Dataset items
****************
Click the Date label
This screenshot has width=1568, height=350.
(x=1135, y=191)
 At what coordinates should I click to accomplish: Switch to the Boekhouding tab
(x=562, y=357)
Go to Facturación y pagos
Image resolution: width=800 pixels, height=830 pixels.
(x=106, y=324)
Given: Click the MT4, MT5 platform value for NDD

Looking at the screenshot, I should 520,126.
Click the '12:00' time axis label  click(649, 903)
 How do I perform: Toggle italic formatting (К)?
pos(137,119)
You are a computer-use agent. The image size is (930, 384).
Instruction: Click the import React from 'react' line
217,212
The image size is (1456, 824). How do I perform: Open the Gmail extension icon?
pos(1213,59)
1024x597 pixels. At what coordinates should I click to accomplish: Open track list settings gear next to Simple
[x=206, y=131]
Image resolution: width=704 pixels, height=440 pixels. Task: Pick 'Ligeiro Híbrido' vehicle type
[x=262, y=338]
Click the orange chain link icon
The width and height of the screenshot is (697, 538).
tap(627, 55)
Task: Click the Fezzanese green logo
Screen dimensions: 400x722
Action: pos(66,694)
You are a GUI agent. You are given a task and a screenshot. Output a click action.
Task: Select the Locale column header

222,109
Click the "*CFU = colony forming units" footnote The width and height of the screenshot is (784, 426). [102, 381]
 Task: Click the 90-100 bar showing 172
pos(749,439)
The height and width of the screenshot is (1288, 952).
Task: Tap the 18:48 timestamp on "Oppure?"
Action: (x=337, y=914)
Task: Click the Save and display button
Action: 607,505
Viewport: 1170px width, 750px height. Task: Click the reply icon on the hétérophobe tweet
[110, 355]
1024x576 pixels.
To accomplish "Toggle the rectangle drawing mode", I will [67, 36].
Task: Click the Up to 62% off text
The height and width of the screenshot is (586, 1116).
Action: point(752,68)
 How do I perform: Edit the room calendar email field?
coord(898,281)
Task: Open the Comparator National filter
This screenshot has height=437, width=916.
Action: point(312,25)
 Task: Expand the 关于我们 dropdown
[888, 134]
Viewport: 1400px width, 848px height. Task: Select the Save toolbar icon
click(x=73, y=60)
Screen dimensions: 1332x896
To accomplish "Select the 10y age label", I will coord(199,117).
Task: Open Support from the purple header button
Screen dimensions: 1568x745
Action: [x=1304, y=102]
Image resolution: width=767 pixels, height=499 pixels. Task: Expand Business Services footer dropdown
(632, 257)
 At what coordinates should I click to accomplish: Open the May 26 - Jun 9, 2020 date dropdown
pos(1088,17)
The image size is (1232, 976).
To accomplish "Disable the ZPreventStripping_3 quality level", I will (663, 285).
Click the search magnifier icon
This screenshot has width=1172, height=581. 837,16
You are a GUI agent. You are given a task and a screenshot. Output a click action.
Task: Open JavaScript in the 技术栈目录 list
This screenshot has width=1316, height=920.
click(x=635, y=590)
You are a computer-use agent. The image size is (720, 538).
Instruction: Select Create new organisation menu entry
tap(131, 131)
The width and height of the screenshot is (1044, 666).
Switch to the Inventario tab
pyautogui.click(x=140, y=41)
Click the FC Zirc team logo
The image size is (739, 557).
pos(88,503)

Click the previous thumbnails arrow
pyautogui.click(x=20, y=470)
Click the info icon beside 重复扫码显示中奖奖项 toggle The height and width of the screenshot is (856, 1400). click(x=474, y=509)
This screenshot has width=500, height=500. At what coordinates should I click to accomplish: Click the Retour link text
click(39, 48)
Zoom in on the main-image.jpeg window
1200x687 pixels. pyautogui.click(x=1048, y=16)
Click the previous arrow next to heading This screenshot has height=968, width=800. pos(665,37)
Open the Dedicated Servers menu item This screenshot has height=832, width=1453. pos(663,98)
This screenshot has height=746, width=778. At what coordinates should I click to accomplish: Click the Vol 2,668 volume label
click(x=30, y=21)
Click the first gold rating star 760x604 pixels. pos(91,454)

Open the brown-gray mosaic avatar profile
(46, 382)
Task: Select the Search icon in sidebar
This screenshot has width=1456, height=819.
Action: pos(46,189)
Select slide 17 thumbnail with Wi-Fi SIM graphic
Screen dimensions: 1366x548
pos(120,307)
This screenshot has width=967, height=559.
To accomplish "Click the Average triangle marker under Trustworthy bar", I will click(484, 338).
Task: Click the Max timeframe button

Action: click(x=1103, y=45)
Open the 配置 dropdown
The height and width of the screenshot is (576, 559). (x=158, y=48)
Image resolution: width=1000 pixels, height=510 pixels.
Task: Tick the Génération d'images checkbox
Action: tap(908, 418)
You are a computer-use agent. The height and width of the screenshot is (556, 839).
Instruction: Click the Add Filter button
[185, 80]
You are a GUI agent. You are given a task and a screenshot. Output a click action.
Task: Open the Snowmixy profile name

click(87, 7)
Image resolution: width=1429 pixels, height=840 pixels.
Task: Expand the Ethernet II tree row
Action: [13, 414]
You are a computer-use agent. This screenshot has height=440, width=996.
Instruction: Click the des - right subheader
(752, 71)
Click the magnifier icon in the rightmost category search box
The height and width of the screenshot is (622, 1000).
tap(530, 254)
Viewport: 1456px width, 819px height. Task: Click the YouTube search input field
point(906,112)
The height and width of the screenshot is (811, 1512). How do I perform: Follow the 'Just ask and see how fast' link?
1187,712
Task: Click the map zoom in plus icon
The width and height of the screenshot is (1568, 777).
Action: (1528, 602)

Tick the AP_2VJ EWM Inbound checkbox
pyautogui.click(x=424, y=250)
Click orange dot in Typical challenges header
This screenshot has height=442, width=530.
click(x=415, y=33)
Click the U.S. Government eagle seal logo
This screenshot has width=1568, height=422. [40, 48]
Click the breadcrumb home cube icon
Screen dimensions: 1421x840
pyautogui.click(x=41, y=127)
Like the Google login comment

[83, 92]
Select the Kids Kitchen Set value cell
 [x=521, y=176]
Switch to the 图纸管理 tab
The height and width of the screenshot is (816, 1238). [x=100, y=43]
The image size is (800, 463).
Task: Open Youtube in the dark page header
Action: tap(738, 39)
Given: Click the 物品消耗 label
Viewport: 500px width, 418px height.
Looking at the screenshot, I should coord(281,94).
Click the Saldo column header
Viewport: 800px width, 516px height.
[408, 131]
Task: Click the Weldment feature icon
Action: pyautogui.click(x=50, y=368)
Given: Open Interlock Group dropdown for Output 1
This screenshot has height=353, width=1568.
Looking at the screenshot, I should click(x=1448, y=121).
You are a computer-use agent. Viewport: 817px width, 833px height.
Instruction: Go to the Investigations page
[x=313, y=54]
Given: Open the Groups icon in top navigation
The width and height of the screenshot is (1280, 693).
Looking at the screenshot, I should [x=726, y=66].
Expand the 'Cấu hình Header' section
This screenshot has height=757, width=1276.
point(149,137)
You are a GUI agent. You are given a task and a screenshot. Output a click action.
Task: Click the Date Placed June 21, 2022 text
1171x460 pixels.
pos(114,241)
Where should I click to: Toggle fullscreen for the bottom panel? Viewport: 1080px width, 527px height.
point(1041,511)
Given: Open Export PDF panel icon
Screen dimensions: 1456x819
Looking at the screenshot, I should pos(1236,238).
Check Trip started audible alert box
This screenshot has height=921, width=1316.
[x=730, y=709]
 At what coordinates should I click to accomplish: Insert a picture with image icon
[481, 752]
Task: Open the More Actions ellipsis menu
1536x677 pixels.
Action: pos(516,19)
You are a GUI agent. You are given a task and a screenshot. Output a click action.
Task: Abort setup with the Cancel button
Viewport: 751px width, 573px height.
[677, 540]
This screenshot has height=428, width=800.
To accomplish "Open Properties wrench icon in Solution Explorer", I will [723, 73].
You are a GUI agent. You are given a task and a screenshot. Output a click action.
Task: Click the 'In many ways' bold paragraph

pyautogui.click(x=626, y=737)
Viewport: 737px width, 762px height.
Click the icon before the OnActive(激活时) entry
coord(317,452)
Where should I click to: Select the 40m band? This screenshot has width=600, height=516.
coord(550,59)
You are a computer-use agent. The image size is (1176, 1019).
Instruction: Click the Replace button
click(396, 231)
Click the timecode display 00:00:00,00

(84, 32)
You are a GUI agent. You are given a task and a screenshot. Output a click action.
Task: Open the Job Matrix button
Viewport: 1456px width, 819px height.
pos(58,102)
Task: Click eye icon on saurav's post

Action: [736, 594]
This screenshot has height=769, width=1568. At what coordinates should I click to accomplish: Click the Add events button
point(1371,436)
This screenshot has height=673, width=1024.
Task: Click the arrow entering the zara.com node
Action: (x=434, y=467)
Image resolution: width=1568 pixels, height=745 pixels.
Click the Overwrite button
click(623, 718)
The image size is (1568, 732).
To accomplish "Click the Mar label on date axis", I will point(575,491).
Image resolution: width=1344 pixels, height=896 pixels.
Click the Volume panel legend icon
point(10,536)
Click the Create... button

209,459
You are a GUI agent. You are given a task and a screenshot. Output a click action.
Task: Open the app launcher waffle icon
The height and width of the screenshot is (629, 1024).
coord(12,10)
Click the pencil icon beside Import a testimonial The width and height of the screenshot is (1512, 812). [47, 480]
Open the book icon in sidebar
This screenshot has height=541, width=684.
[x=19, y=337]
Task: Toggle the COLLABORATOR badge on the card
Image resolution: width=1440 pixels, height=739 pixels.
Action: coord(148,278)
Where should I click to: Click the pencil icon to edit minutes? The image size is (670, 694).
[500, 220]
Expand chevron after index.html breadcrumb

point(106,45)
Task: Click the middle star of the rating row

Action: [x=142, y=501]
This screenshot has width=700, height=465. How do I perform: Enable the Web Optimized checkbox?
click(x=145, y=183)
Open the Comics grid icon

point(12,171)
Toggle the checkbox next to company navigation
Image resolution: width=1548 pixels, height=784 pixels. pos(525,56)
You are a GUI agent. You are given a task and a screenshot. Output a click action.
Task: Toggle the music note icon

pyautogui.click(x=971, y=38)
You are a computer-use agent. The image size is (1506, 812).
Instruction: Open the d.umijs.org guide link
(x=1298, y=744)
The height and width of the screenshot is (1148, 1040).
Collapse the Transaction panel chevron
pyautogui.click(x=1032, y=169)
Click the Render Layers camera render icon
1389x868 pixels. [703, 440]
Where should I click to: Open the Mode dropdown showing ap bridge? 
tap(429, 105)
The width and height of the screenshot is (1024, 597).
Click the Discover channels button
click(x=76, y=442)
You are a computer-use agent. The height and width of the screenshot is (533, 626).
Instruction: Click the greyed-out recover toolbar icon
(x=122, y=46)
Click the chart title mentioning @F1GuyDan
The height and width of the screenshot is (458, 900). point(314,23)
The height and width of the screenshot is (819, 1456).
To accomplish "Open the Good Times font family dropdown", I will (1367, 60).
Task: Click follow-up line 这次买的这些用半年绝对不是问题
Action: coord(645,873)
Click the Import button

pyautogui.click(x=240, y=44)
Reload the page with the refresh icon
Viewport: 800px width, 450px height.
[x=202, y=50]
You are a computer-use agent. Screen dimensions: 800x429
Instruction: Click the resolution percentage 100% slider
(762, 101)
****************
● **REQUIRED WORK**
Please write out the records again from the line with "Click the previous arrow" to the line with "point(906,112)", swapping "magnifier" for "magnifying glass" and leaving everything else unchanged.

● **EXERCISE SOLUTION**
Click the previous arrow next to heading This screenshot has height=968, width=800. pos(665,37)
Open the Dedicated Servers menu item This screenshot has height=832, width=1453. pos(663,98)
This screenshot has height=746, width=778. At what coordinates should I click to accomplish: Click the Vol 2,668 volume label
click(x=30, y=21)
Click the first gold rating star 760x604 pixels. pos(91,454)

Open the brown-gray mosaic avatar profile
(46, 382)
Task: Select the Search icon in sidebar
This screenshot has width=1456, height=819.
Action: pos(46,189)
Select slide 17 thumbnail with Wi-Fi SIM graphic
Screen dimensions: 1366x548
pos(120,307)
This screenshot has width=967, height=559.
To accomplish "Click the Average triangle marker under Trustworthy bar", I will click(484, 338).
Task: Click the Max timeframe button

Action: click(x=1103, y=45)
Open the 配置 dropdown
The height and width of the screenshot is (576, 559). (x=158, y=48)
Image resolution: width=1000 pixels, height=510 pixels.
Task: Tick the Génération d'images checkbox
Action: tap(908, 418)
You are a computer-use agent. The height and width of the screenshot is (556, 839).
Instruction: Click the Add Filter button
[185, 80]
You are a GUI agent. You are given a task and a screenshot. Output a click action.
Task: Open the Snowmixy profile name

click(87, 7)
Image resolution: width=1429 pixels, height=840 pixels.
Task: Expand the Ethernet II tree row
Action: [13, 414]
You are a computer-use agent. This screenshot has height=440, width=996.
Instruction: Click the des - right subheader
(752, 71)
Click the magnifying glass icon in the rightmost category search box
The height and width of the screenshot is (622, 1000).
tap(530, 254)
Viewport: 1456px width, 819px height. Task: Click the YouTube search input field
point(906,112)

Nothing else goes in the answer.